The reason why unidirectional and bidirectional memory accesses would perform differently is that they share the cache and memory buses and other CPU facilities. In the case of RAM, this causes a twofold difference in performance between the pure read and simultaneous read and write scenarios because the memory controller has to switch between the modes on the one-way memory bus, thus halving the bandwidth. The performance drop is less severe for the L2 cache: the bottleneck here is not the cache bus, so the incrementing loop loses by only ~15%.
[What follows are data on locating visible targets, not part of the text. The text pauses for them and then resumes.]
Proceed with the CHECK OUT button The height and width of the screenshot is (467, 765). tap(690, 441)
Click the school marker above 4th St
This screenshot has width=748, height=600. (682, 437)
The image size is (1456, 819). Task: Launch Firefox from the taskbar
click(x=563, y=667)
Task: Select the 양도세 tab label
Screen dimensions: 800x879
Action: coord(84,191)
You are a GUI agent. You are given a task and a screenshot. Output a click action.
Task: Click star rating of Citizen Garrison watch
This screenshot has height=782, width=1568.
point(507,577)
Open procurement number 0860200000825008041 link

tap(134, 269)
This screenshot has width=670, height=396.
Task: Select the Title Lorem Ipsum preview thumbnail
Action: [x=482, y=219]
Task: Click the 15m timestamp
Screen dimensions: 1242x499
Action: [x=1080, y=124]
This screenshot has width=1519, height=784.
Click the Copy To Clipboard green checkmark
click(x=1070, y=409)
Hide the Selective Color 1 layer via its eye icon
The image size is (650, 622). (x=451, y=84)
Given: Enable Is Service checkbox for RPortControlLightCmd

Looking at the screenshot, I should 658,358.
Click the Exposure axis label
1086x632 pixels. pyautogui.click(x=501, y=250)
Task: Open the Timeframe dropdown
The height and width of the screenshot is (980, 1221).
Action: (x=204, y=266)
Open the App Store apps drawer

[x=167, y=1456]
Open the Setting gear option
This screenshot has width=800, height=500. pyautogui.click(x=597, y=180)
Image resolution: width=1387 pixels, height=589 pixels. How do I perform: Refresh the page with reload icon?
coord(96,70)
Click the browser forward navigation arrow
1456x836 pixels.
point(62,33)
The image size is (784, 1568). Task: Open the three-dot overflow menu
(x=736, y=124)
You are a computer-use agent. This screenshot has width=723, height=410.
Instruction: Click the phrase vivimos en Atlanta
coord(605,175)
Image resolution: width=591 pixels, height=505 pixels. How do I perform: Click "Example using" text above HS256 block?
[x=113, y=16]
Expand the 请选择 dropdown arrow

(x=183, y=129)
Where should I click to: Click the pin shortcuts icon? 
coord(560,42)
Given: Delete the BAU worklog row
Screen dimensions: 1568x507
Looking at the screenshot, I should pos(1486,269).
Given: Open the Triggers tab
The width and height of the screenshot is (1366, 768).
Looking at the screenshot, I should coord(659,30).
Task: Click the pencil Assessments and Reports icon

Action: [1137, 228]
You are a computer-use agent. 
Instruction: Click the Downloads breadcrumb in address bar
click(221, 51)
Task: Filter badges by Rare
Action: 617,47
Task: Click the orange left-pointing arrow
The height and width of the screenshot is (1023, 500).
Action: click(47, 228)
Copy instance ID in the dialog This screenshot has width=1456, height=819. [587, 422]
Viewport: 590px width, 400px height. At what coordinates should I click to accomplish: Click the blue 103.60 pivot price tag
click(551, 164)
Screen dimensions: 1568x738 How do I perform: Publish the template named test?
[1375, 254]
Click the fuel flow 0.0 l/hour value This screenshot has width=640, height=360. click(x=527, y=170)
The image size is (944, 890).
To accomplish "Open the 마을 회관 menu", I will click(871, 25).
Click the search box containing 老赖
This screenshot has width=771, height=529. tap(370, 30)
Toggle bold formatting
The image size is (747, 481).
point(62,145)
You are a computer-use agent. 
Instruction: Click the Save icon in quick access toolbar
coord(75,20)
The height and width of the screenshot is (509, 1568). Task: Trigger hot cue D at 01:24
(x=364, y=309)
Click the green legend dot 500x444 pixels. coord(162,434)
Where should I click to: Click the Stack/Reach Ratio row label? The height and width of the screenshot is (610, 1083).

There is one interesting anomaly on the graph, namely that the write-only loop performs the same as the read-and-write one when the array hits the L3 cache and the RAM. This is because the CPU moves the data to the highest level of cache on each access, whether it is a read or a write — which is typically a good optimization, as in many use cases we will be needing it soon. When reading data, this isn’t a problem, as the data travels through the cache hierarchy anyway, but when writing, this causes another implicit read to be dispatched right after a write — thus requiring twice the bus bandwidth.
#Bypassing the Cache
We can prevent the CPU from prefetching the data that we just have written by using non-temporal memory accesses. To do this, we need to re-implement the zeroing loop more directly without relying on compiler vectorization.
const __m256i zeros = _mm256_set1_epi32(0); for (int i = 0; i + 7 < N; i += 8) _mm256_store_si256((__m256i*) &a[i], zeros);
We can replace the usual vector store intrinsic with a non-temporal one:
const __m256i zeros = _mm256_set1_epi32(0); for (int i = 0; i + 7 < N; i += 8) _mm256_stream_si256((__m256i*) &a[i], zeros);
Non-temporal memory reads or writes are a way to tell the CPU that we won’t be needing the data that we have just accessed in the future, so there is no need to read the data back after a write.
On the one hand, if the array is small enough to fit into the cache, and we actually access it some short time after, this has a negative effect because we have to read entirely it from the RAM (or, in this case, we have to write it into the RAM instead of using a locally cached version). And on the other, this prevents read-backs and lets us use the memory bus more efficiently.
In fact, the performance increase in the case of the RAM is even more than 2x and faster than the read-only benchmark. This happens because:
- the memory controller doesn’t have to switch the bus between read and write modes this way;
- the instruction sequence becomes simpler, allowing for more pending memory instructions;
- and, most importantly, the memory controller can simply “fire and forget” non-temporal write requests — while for reads, it needs to remember what to do with the data once it arrives (similar to connection handles in networking software).
Theoretically, both requests should use the same bandwidth: a read request sends an address and gets data, and a non-temporal write request sends an address with data and gets nothing. Not accounting for the direction, we transmit the same data, but the read cycle will be longer because it needs to wait for the data to be fetched. Since there is a practical limit on how many concurrent requests the memory system can handle, this difference in read/write cycle latency also results in the difference in their bandwidth.
Also, for these reasons, a single CPU core usually can’t fully saturate the memory bandwidth.
The same technique generalizes to
memcpy: it also just moves 32-byte blocks with SIMD load/store instructions, and it can be similarly made non-temporal, increasing the throughput twofold for large arrays. There is also a non-temporal load instruction (
_mm256_stream_load_si256) for when you want to read without polluting cache (e.g., when you don’t need the original array after a
memcpy, but will need some data that you had accessed before calling it).